▶ **Your instructions**:
Pull out every line in the entries below that contains the string "Open", and match its case exactly.

[Target position records]
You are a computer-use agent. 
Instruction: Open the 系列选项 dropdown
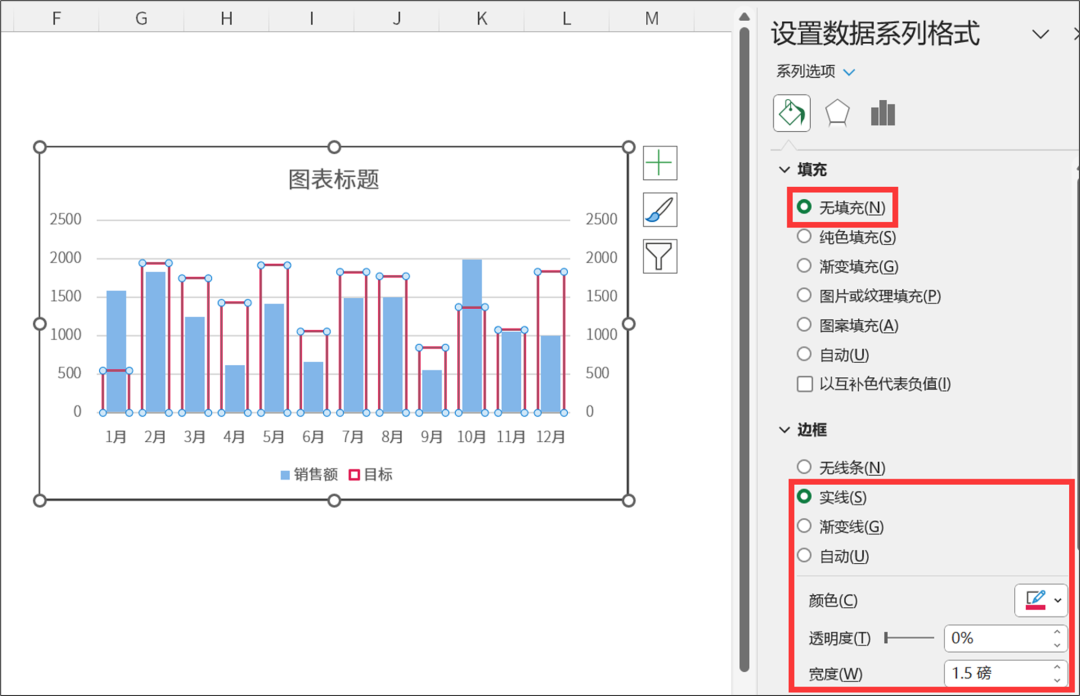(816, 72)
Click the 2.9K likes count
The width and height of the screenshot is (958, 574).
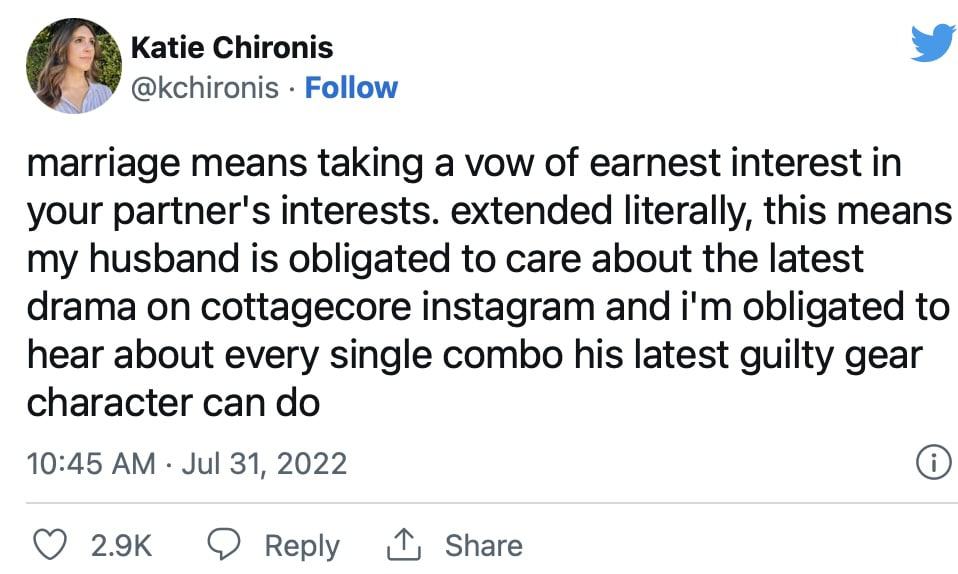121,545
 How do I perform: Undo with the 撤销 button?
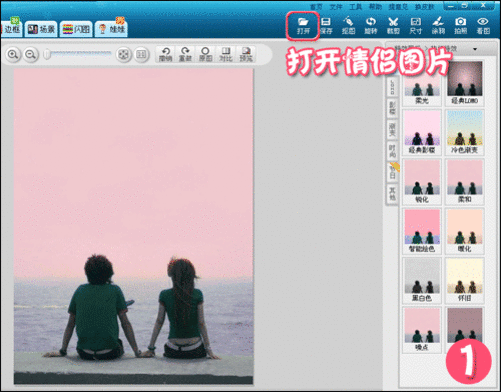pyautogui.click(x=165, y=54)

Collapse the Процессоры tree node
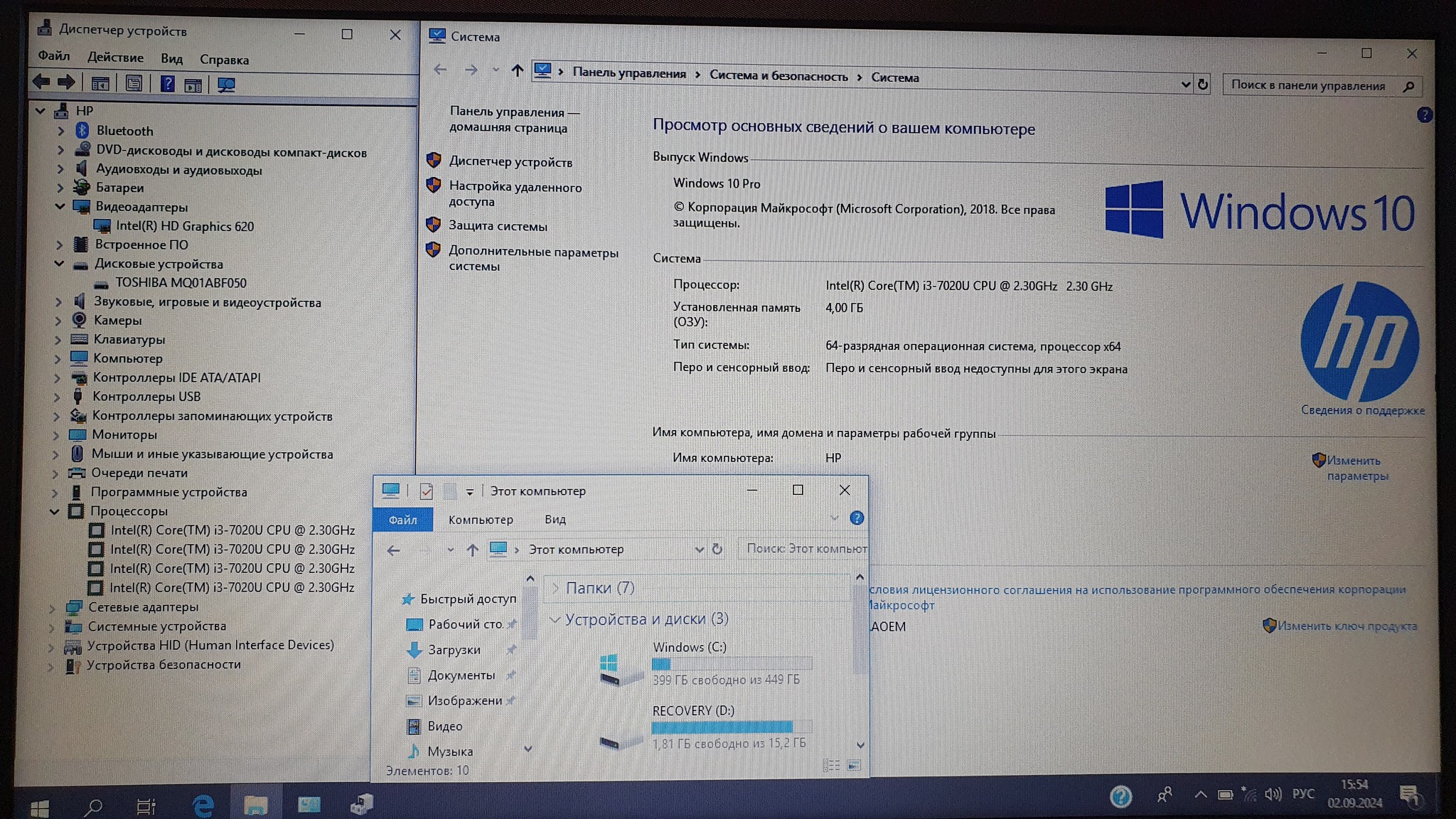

▶ **Task answer**:
Instruction: Open the 系列选项 dropdown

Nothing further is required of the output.